RECORDS PROVIDED: Begin
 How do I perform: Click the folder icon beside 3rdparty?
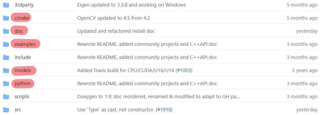[x=6, y=5]
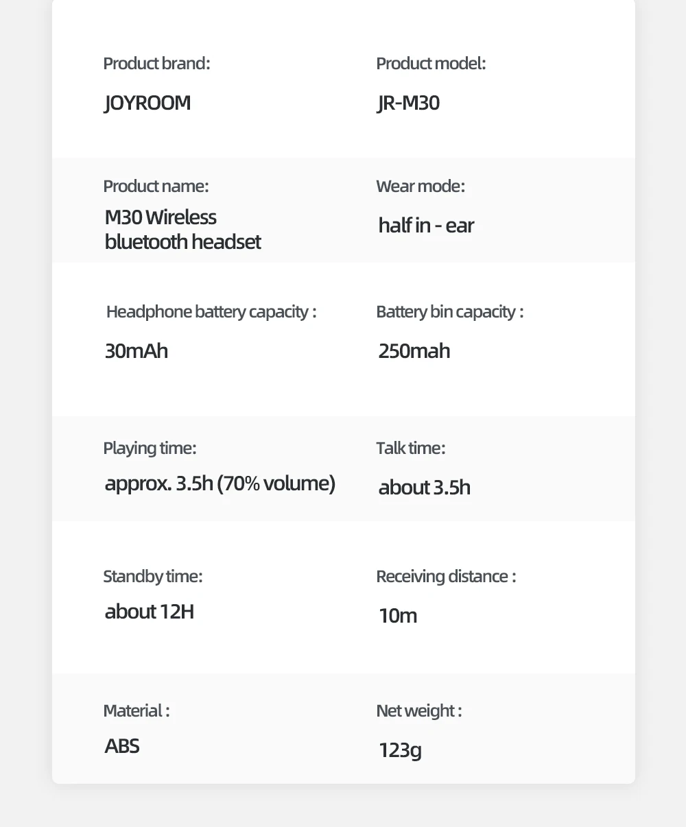The width and height of the screenshot is (686, 827).
Task: Click the ABS material value
Action: (x=122, y=746)
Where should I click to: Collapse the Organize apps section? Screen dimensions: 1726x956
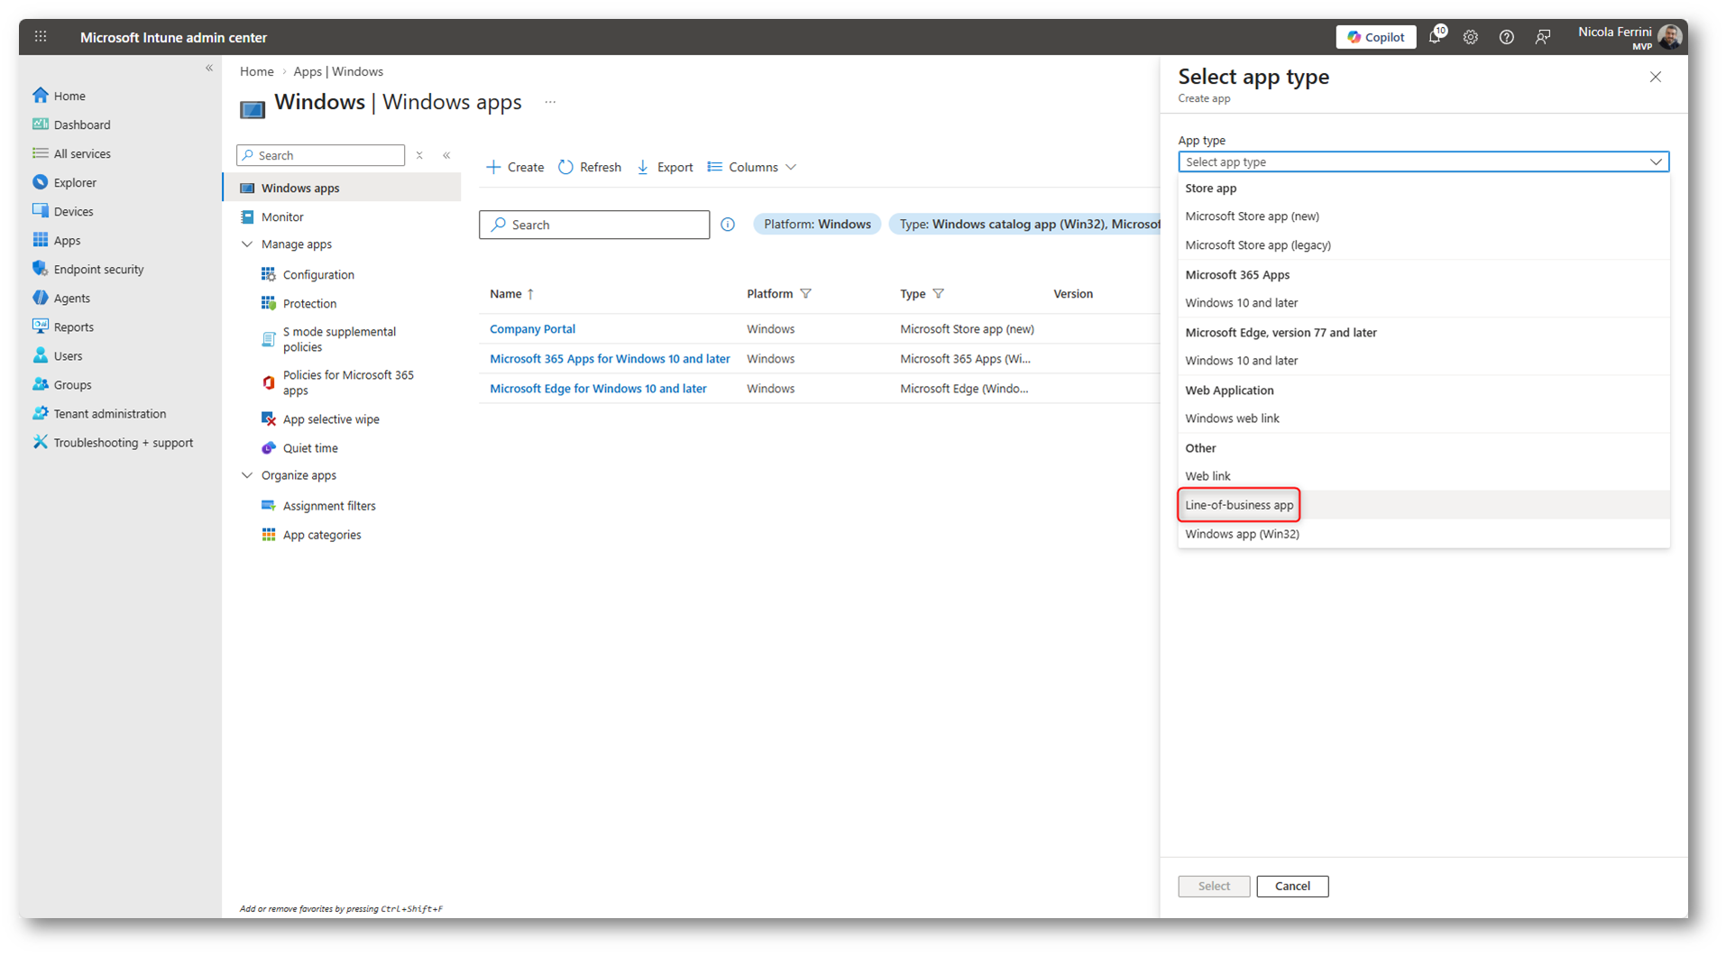pos(247,475)

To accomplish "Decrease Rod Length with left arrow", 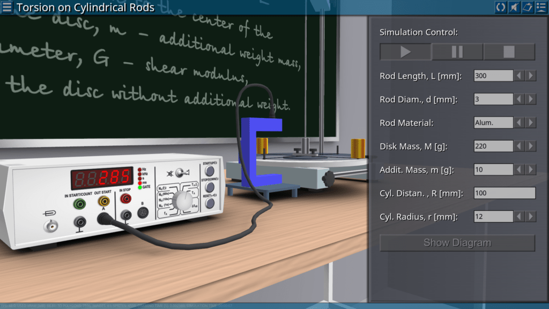I will pos(519,76).
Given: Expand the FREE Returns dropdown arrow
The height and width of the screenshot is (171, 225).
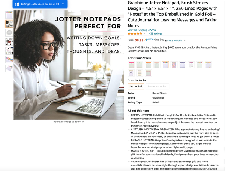Looking at the screenshot, I should click(185, 41).
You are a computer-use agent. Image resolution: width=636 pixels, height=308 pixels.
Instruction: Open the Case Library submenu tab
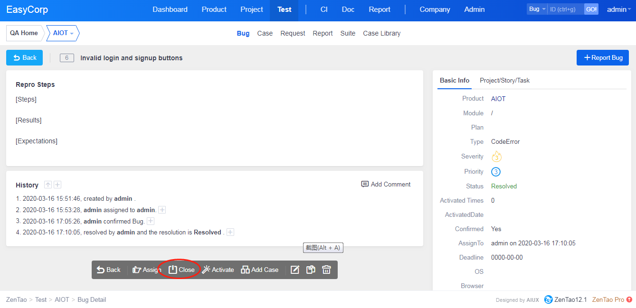(x=381, y=33)
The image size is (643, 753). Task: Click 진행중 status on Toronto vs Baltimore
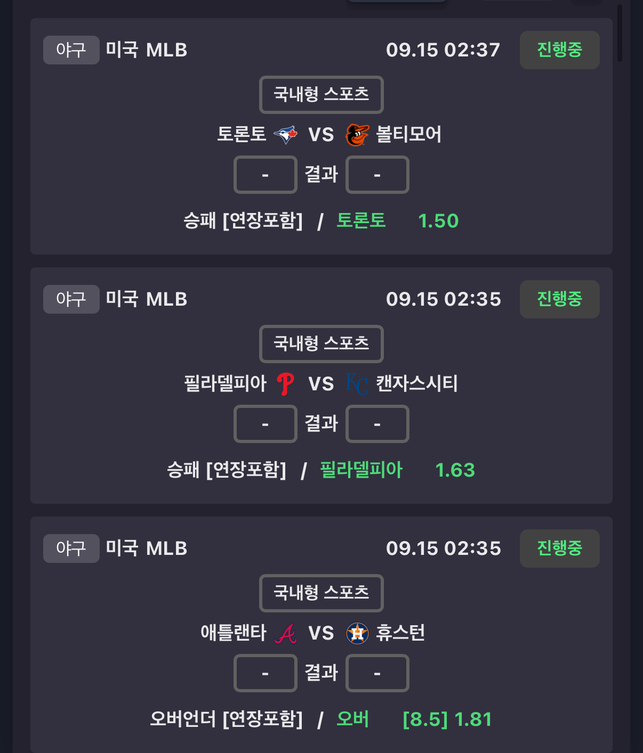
RECORDS PROVIDED: End
**ABOUT THIS EXERCISE:** Give back, exactly and with nothing added, the lines from the line with "The height and" through the final line of the data, both included; leave pictures out.

**TASK RESULT:**
The height and width of the screenshot is (171, 225).
Looking at the screenshot, I should click(185, 41).
You are a computer-use agent. Image resolution: width=636 pixels, height=308 pixels.
Instruction: Open the Case Library submenu tab
(x=381, y=33)
The image size is (643, 753). Task: Click 진행중 status on Toronto vs Baltimore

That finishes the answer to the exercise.